ASSIGNMENT » Would you restate the entries below word for word, leaving out the images?

PROVIDED DATA »
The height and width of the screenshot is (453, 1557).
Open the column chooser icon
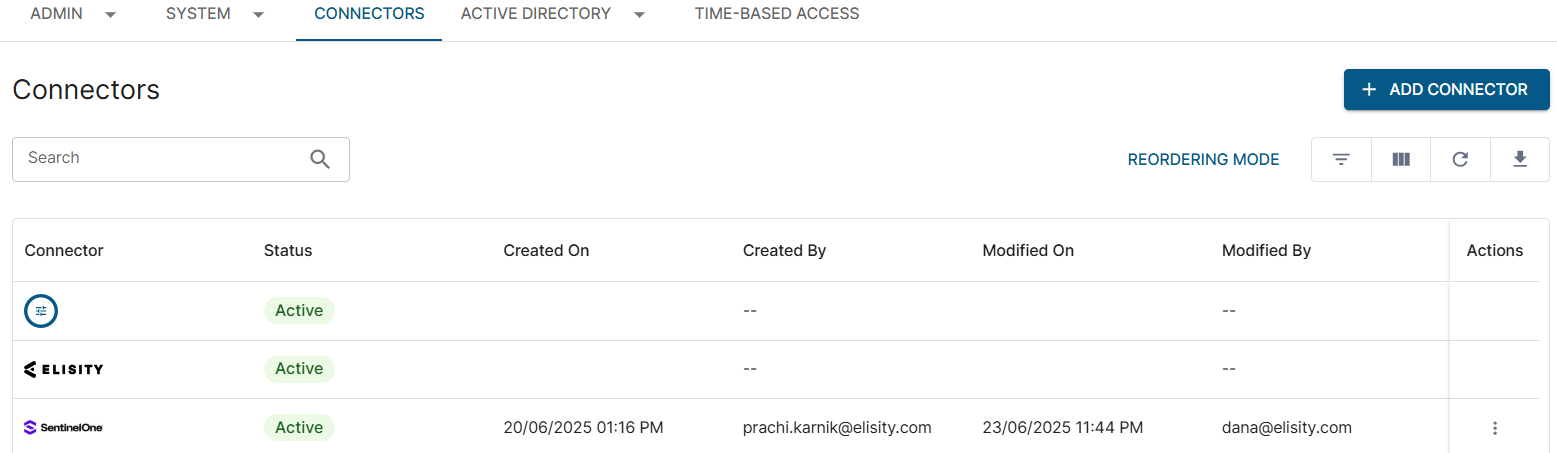[1401, 159]
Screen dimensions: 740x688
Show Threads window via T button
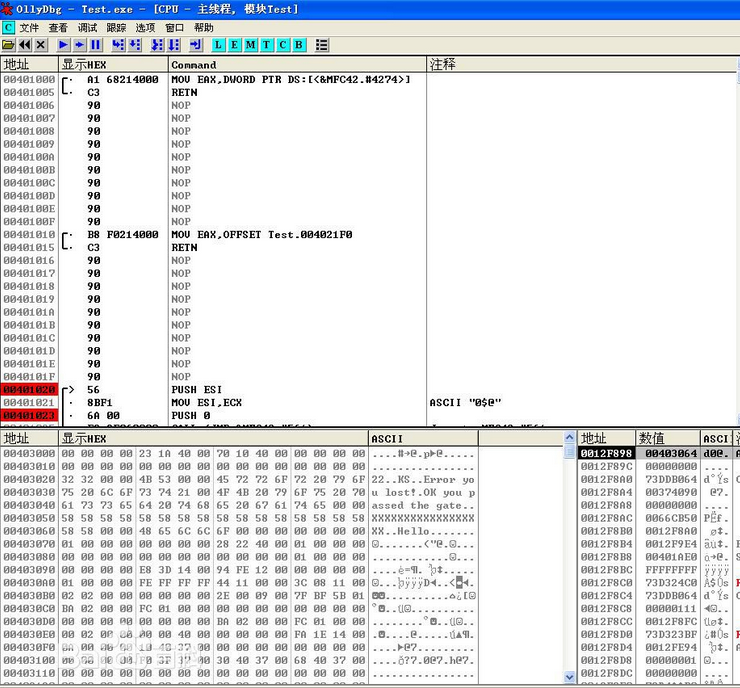pos(267,45)
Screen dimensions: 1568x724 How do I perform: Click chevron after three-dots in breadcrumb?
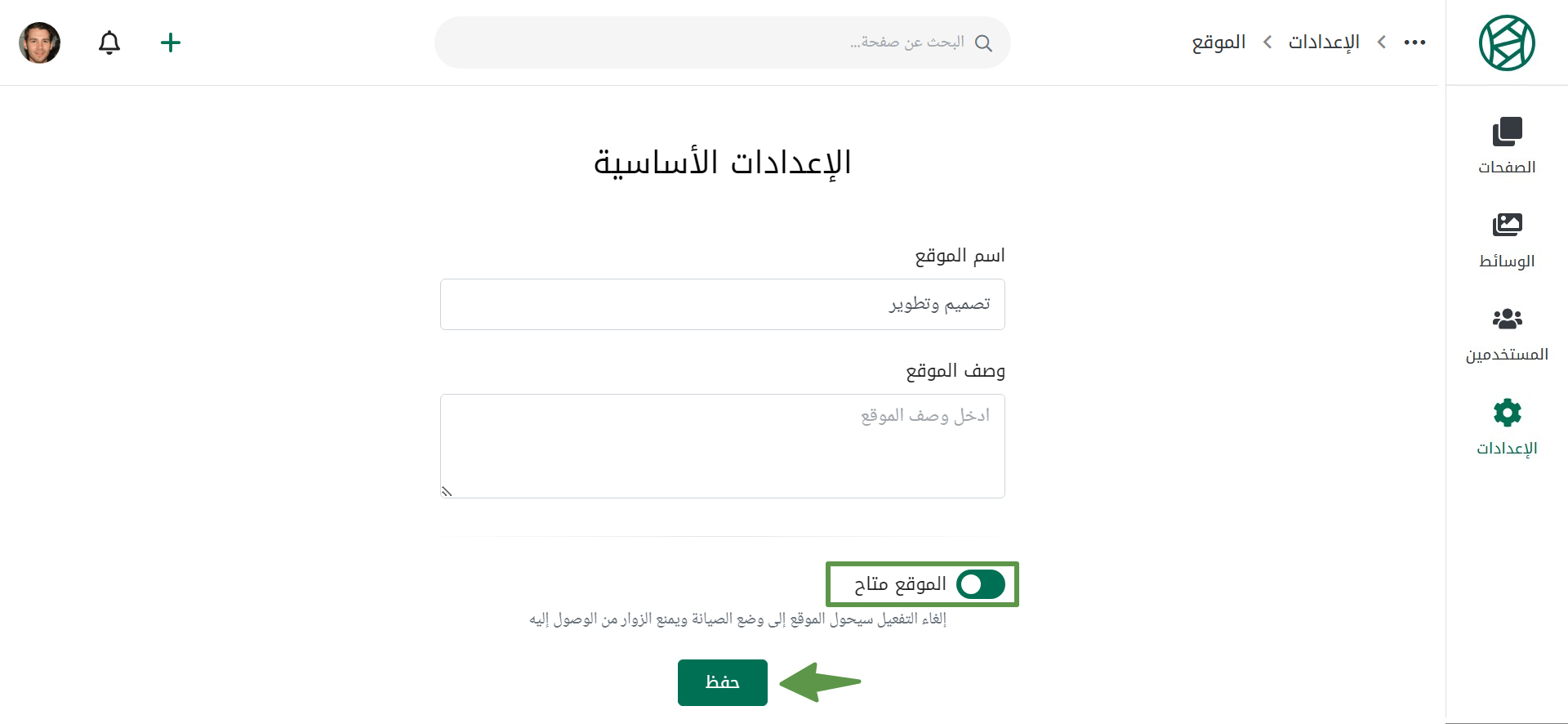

EXERCISE RESULT »
The height and width of the screenshot is (453, 1557).
Open the column chooser icon
[1401, 159]
Screen dimensions: 740x688
Show Threads window via T button
pos(267,45)
Screen dimensions: 1568x724 How do I perform: Click chevron after three-dots in breadcrumb?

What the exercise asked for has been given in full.